▸ TESTO
· · ·

Una lavatrice speciale

di Francesca Radaelli

Una coppia con due figli decide di adottarne un terzo. È cominciata più o meno così l’avventura di Maria Amelia (Monti) ed Edoardo (Erba) rispettivamente voce narrante e autore dello spettacolo La lavatrice del cuore, in scena lo scorso giovedì 30 gennaio al Teatro Manzoni di Monza, primo appuntamento della rassegna Altri Percorsi.

Il racconto di un percorso a ostacoli a tratti esilarante. Una trafila burocratica durata ben quattro anni, durante i quali la coppia è dovuta passare attraverso una serie infinita di prove da superare: una perizia psichiatrica dai risvolti inaspettati, un matrimonio segreto, una montagna di carte da compilare e timbrare…

Un racconto inframmezzato dalle parole di chi la burocrazia se l’è ormai lasciata alle spalle e l’esperienza dell’adozione la sta vivendo in tutta la sua complessità, come genitore o come figlio. Si tratta delle lettere raccolte in occasione del Festival delle lettere e in collaborazione con ItaliaAdozioni, che riportano aneddoti e testimonianze quotidiane di chi vive, o ha vissuto l’adozione.

· · ·

▸ CONSEGNE
(1) Secondo il brano sullo spettacolo, in quale teatro è andata in scena La lavatrice del cuore?
(2) Ricopia dal brano sullo spettacolo il passo che va da "di Francesca Radaelli" fino a "rassegna Altri Percorsi." incluso.
(3) In base al brano sullo spettacolo, spiega perché l'adozione della coppia viene presentata come un percorso a ostacoli.

· · ·

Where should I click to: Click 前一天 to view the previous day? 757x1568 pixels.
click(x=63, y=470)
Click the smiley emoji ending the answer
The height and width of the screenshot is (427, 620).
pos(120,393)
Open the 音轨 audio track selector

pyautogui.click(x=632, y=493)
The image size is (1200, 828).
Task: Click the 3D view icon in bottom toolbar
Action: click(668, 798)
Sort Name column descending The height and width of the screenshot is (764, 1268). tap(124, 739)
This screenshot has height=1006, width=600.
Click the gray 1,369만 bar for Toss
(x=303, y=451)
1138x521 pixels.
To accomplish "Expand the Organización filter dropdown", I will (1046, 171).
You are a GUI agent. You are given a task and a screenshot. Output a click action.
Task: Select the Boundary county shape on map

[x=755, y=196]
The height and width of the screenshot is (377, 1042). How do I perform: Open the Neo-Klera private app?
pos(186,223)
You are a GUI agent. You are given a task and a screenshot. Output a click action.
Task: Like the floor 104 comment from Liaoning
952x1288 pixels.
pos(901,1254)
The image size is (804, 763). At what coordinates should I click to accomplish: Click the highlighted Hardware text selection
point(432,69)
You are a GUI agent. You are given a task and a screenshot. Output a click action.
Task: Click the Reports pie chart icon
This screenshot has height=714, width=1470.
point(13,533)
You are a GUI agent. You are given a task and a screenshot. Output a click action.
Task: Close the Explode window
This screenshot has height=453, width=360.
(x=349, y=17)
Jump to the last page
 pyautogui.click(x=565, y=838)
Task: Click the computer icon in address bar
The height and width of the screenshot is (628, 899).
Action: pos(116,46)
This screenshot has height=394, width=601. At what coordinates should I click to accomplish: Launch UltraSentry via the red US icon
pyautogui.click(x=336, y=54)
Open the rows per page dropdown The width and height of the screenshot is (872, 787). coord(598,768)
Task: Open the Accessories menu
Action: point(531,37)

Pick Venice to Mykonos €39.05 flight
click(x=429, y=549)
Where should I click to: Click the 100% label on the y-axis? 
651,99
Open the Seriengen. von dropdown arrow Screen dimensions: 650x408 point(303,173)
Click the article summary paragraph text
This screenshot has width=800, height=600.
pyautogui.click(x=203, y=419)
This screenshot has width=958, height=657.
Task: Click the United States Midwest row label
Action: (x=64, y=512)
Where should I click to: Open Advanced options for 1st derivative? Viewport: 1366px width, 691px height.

· · ·

▸ SOLUZIONI
(1) Al Teatro Manzoni di Monza.

(2)
di Francesca Radaelli

Una coppia con due figli decide di adottarne un terzo. È cominciata più o meno così l’avventura di Maria Amelia (Monti) ed Edoardo (Erba) rispettivamente voce narrante e autore dello spettacolo La lavatrice del cuore, in scena lo scorso giovedì 30 gennaio al Teatro Manzoni di Monza, primo appuntamento della rassegna Altri Percorsi.

(3) Si è trattato di una trafila burocratica durata ben quattro anni. In quel periodo la coppia ha dovuto superare una serie infinita di prove, fra cui una perizia psichiatrica, un matrimonio segreto e una montagna di carte da compilare e timbrare.